Work to complete: Write out the full set of records below exactly.

Extracted data entries:
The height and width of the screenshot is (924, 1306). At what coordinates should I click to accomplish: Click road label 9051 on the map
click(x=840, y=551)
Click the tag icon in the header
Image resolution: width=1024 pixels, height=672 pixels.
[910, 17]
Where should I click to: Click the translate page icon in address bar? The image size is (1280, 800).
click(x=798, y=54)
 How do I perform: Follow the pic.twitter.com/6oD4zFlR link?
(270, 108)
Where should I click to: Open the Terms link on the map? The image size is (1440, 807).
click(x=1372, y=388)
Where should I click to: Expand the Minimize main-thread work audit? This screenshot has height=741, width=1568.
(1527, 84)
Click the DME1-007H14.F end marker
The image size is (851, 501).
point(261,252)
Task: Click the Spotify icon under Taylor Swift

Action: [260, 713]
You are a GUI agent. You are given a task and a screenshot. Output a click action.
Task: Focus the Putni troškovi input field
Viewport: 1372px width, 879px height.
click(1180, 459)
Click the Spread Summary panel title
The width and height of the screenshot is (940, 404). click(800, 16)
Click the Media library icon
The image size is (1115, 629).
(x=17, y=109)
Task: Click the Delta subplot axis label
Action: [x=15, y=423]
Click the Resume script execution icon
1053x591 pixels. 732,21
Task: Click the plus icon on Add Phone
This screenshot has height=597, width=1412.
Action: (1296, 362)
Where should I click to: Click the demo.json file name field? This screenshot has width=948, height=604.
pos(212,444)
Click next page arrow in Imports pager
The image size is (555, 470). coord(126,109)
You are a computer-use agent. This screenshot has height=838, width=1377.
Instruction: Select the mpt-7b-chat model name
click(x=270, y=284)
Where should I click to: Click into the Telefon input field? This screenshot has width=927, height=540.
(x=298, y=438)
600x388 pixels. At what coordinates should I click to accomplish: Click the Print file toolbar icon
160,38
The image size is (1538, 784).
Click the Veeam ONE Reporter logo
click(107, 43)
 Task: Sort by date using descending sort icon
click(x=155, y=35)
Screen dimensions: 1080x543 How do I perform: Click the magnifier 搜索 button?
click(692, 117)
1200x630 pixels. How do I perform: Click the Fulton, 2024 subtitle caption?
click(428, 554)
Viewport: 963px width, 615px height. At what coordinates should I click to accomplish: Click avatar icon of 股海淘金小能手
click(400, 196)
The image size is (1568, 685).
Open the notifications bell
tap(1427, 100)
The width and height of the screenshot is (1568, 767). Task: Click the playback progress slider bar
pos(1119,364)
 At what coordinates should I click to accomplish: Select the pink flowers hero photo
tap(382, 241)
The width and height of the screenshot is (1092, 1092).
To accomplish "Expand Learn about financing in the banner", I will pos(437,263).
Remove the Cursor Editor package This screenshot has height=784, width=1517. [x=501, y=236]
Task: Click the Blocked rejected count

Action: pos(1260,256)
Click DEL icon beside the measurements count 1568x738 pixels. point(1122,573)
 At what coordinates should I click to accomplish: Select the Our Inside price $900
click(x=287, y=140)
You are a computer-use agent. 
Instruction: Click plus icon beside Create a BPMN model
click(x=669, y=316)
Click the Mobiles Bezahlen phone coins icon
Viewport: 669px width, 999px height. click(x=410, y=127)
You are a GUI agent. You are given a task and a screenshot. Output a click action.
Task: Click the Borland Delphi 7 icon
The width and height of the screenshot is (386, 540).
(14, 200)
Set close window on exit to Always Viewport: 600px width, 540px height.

Result of this task:
The height and width of the screenshot is (924, 1306). At what coordinates should I click to accomplish: Click road label 9051 on the map
click(x=840, y=551)
Click the tag icon in the header
Image resolution: width=1024 pixels, height=672 pixels.
[910, 17]
Where should I click to: Click the translate page icon in address bar? The image size is (1280, 800).
click(x=798, y=54)
 How do I perform: Follow the pic.twitter.com/6oD4zFlR link?
(270, 108)
Where should I click to: Open the Terms link on the map? The image size is (1440, 807).
click(x=1372, y=388)
Where should I click to: Expand the Minimize main-thread work audit? This screenshot has height=741, width=1568.
(1527, 84)
Click the DME1-007H14.F end marker
The image size is (851, 501).
point(261,252)
Task: Click the Spotify icon under Taylor Swift

Action: [260, 713]
You are a GUI agent. You are given a task and a screenshot. Output a click action.
Task: Focus the Putni troškovi input field
Viewport: 1372px width, 879px height.
click(1180, 459)
Click the Spread Summary panel title
The width and height of the screenshot is (940, 404). click(800, 16)
Click the Media library icon
The image size is (1115, 629).
(x=17, y=109)
Task: Click the Delta subplot axis label
Action: [x=15, y=423]
Click the Resume script execution icon
1053x591 pixels. 732,21
Task: Click the plus icon on Add Phone
This screenshot has height=597, width=1412.
Action: (1296, 362)
Where should I click to: Click the demo.json file name field? This screenshot has width=948, height=604.
pos(212,444)
Click next page arrow in Imports pager
The image size is (555, 470). coord(126,109)
You are a computer-use agent. This screenshot has height=838, width=1377.
Instruction: Select the mpt-7b-chat model name
click(x=270, y=284)
Where should I click to: Click into the Telefon input field? This screenshot has width=927, height=540.
(x=298, y=438)
600x388 pixels. At what coordinates should I click to accomplish: Click the Print file toolbar icon
160,38
The image size is (1538, 784).
Click the Veeam ONE Reporter logo
click(107, 43)
 Task: Sort by date using descending sort icon
click(x=155, y=35)
Screen dimensions: 1080x543 How do I perform: Click the magnifier 搜索 button?
click(692, 117)
1200x630 pixels. How do I perform: Click the Fulton, 2024 subtitle caption?
click(428, 554)
Viewport: 963px width, 615px height. At what coordinates should I click to accomplish: Click avatar icon of 股海淘金小能手
click(400, 196)
The image size is (1568, 685).
Open the notifications bell
tap(1427, 100)
The width and height of the screenshot is (1568, 767). Task: Click the playback progress slider bar
pos(1119,364)
 At what coordinates should I click to accomplish: Select the pink flowers hero photo
tap(382, 241)
The width and height of the screenshot is (1092, 1092).
To accomplish "Expand Learn about financing in the banner", I will pos(437,263).
Remove the Cursor Editor package This screenshot has height=784, width=1517. [x=501, y=236]
Task: Click the Blocked rejected count

Action: pos(1260,256)
Click DEL icon beside the measurements count 1568x738 pixels. point(1122,573)
 At what coordinates should I click to accomplish: Select the Our Inside price $900
click(x=287, y=140)
You are a computer-use agent. 
Instruction: Click plus icon beside Create a BPMN model
click(x=669, y=316)
Click the Mobiles Bezahlen phone coins icon
Viewport: 669px width, 999px height. click(x=410, y=127)
You are a GUI agent. You are given a task and a screenshot. Output a click action.
Task: Click the Borland Delphi 7 icon
The width and height of the screenshot is (386, 540).
(14, 200)
Set close window on exit to Always Viewport: 600px width, 540px height.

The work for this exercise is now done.